##### Material shown #####
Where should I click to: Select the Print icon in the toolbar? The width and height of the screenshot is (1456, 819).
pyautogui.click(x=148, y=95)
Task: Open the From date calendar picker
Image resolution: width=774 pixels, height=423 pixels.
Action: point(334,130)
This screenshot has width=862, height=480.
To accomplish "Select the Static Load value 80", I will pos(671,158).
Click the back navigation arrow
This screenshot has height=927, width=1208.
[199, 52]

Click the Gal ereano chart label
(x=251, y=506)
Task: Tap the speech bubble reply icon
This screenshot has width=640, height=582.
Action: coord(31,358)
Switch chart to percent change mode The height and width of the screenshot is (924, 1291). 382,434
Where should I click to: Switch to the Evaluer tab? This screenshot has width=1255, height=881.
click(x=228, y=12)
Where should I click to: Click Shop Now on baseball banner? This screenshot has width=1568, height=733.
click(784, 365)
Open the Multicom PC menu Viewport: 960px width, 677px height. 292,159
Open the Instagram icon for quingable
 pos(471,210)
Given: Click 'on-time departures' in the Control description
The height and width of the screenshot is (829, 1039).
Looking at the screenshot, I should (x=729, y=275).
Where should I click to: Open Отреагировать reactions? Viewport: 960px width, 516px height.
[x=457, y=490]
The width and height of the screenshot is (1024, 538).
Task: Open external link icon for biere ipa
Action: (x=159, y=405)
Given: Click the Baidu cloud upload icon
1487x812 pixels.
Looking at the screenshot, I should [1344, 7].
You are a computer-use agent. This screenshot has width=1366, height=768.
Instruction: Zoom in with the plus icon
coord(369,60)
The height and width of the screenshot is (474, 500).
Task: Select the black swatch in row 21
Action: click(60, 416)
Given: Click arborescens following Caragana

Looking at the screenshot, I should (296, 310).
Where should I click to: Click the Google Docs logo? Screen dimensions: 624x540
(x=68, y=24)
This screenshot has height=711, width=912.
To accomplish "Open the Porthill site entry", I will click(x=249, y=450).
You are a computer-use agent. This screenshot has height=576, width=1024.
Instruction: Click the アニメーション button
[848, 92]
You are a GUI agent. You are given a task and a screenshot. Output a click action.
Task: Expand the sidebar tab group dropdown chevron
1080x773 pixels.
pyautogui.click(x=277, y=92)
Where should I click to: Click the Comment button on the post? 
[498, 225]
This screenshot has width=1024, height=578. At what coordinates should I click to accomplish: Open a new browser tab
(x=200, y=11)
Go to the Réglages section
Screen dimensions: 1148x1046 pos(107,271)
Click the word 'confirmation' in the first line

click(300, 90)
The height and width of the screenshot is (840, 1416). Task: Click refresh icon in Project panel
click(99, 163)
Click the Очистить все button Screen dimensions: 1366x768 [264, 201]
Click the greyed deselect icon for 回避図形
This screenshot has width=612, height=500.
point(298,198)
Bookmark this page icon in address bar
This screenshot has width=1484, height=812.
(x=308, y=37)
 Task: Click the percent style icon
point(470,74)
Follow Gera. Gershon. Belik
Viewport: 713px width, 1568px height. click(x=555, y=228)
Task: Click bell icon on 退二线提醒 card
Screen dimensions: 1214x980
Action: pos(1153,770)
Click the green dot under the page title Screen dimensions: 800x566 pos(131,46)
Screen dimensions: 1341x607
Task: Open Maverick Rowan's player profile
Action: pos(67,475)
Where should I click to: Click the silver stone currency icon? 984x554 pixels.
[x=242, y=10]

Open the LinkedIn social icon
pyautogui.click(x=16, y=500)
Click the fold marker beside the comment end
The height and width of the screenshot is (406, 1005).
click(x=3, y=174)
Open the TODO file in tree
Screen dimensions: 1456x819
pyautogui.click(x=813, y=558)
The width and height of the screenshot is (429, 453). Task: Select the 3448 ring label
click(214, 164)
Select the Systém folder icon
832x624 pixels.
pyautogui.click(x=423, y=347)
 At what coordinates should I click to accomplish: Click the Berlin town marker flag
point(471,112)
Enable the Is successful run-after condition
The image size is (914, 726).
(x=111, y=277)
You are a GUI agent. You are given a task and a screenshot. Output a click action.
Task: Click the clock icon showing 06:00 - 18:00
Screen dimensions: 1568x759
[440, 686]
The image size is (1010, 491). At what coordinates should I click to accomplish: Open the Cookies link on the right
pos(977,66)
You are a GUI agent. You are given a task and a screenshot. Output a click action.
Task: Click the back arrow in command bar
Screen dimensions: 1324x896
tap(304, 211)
#####
Aim of the exercise ▸ Please give the lines from the line with "Given: Click the Baidu cloud upload icon" up to and including the line with "Looking at the screenshot, I should [1344, 7]." again, substituting "download" for "upload" and leaving everything else unchanged.

Result for this exercise ▸
Given: Click the Baidu cloud download icon
1487x812 pixels.
Looking at the screenshot, I should [1344, 7].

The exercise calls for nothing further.